Now leave the container and return to the lambda server.

The `lots_of_data.sh` script will insert 1000,000 transactions into our database,
and so call 200,000 UPDATE commands on `balances`.
View the code, and make sure you understand what it's doing.
```
$ cat scripts/lots_of_data.sh
```
Now run it.
```
$ time sh scripts/lots_of_data.sh postgresql://postgres:pass@localhost:9999
```
It should take about two minutes to run.

Once again, view the size of the containers.
For me, the appropriate commands and outputs looked like:
```
$ ls -l $PGDATA/base/13481/16415*
-rw------- 1 postgres postgres 1220608 Apr 4 22:29 base/13481/16415
-rw------- 1 postgres postgres 24576 Apr 4 22:29 base/13481/16415_fsm
$ ls -l $PGDATA/base/13481/16397*
-rw------- 1 postgres postgres 52682752 Apr 4 22:27 base/13481/16397
-rw------- 1 postgres postgres 32768 Apr 4 22:27 base/13481/16397_fsm
```
And the `balances` table (OID 16415) had 1220608/8192=149 pages.

To measure the number of dead tuples, connect to psql and run the following command.
```
SELECT n_live_tup, n_dead_tup, relname FROM pg_stat_user_tables;
```
Which should give output similar to
```
n_live_tup | n_dead_tup | relname
------------+------------+--------------
10000 | 14149 | balances
1000000 | 0 | transactions
10000 | 0 | accounts
```
The following things should make sense to you:
1. The number of live tuples in the `balances` and `accounts` tables is each 10000,
which is the number of accounts that we inserted with the `create_accounts.py` command.
(We INSERT one row into `balances` for each INSERT into `account`.)
1. The `transactions` table has 1e6 rows because that's the number of transactions that we inserted.
1. The `transactions` and `accounts` tables each have 0 dead tuples, because we have never called a DELETE or UPDATE on these tables.
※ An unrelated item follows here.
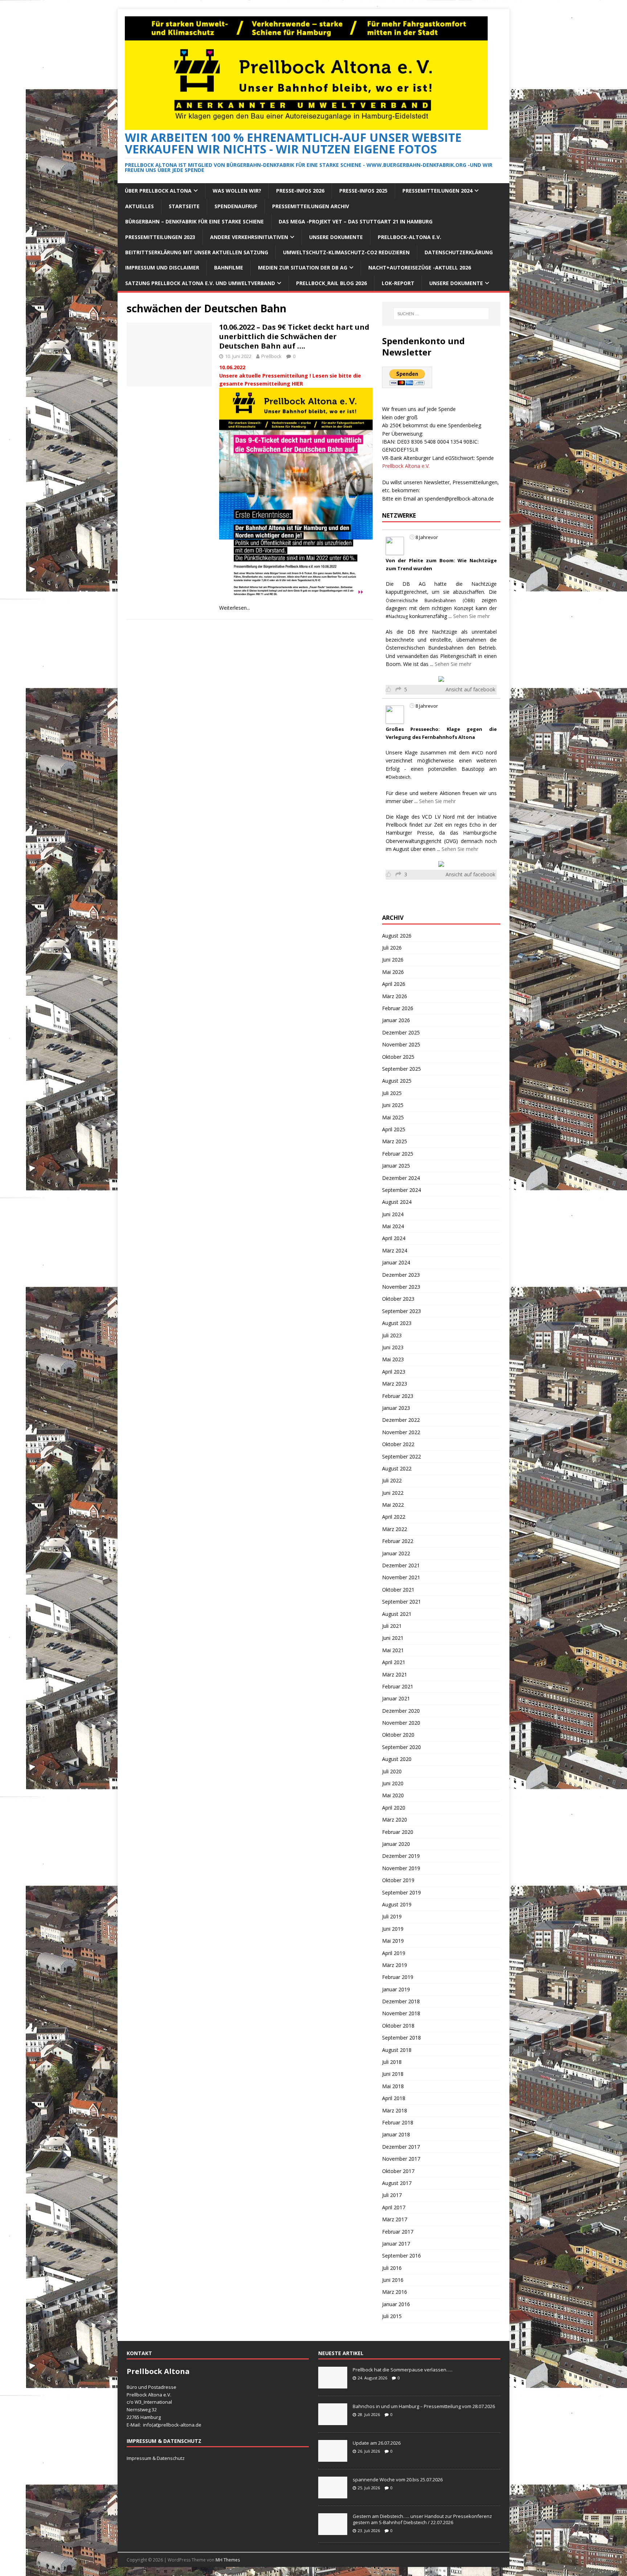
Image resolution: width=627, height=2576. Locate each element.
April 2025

But the number of dead tuples in `balances` should look weird to you.
That's because:
1. We call two UPDATEs on `balances` for every insert into `transactions`.
1. For every UPDATE, we create 1 dead tuple according to the procedure outlined at .
1. Therefore we should have 2e6 dead tuples, but we have a number much smaller.
(I got 14149, but your number is likely to be different due to nondeterminism of the parallel code in `lots_of_data.sh` script.)

Why is that?

The answer is an optimization postgres implements called a *heap only tuple* (HOT) tuple.
For our purposes right now, there are two important things to know about the HOT tuple optimization:
1. It performs a "mini vacuum" that deletes all dead tuples in a page after an UPDATE operation finishes.
This mini vacuum is what is deleting most of the dead tuples we "should" be observing.
The `pg_stat_user_tables` relation that we examined above also has a column `n_tup_hot_upd` that records how many times the HOT tuple optimization triggered,
and if you run the following command:
```
SELECT n_tup_upd, n_tup_hot_upd FROM pg_stat_user_tables;
```
you should see that it triggered a lot.
1. The HOT tuple optimization is only available on columns that do not have indexes.
In the next section, you will rerun these commands after creating an index and observe how the index can hurt UPDATE performance by removing the HOT optimization.

> **Note:**
> HOT tuples are described in detail in [Chapter 7 of our textbook](http://www.interdb.jp/pg/pgsql07.html).
> ~~For the final exam, you are responsible for understanding how HOT tuples work in detail, but we will not be going over them in lecture.~~
> No final exam this semester :)

Let's remove the (relative few) dead tuples using the VACUUM command:
```
postgres=# VACUUM balances;
```
And then observe that there are now no dead tuples.
```
postgres=# SELECT n_live_tup, n_dead_tup, relname FROM pg_stat_user_tables;
```
Which should give output similar to
```
n_live_tup | n_dead_tup | relname
------------+------------+--------------
10000 | 0 | balances
1000000 | 0 | transactions
10000 | 0 | accounts
```

## Observing `accounts` with an index

We will now repeat the steps above on a table that has an index,
and see how that index drastically changes performance.

First restart postgres.
```
$ docker-compose down
$ docker-compose up -d
```
Then enter psql and create an index on `balances(balance)`.
```
$ docker-compose exec pg psql
postgres=# CREATE INDEX ON balances(balance);
CREATE INDEX
```
Now, all of our steps will be the same as above.
Add the data.
```
$ time python3 scripts/create_accounts.py --num_accounts=10000 postgresql://postgres:pass@localhost:9999
$ time sh scripts/lots_of_data.sh postgresql://postgres:pass@localhost:9999
```

And check the sizes of the `balances` table.
```
$ ls -l base/13481/16415*
-rw------- 1 postgres postgres 57540608 Apr 4 23:15 base/13481/16415
-rw------- 1 postgres postgres 32768 Apr 4 23:15 base/13481/16415_fsm
```
(Again, due to the nondeterminism of the `lots_of_data.sh` script, your numbers may be slightly different.)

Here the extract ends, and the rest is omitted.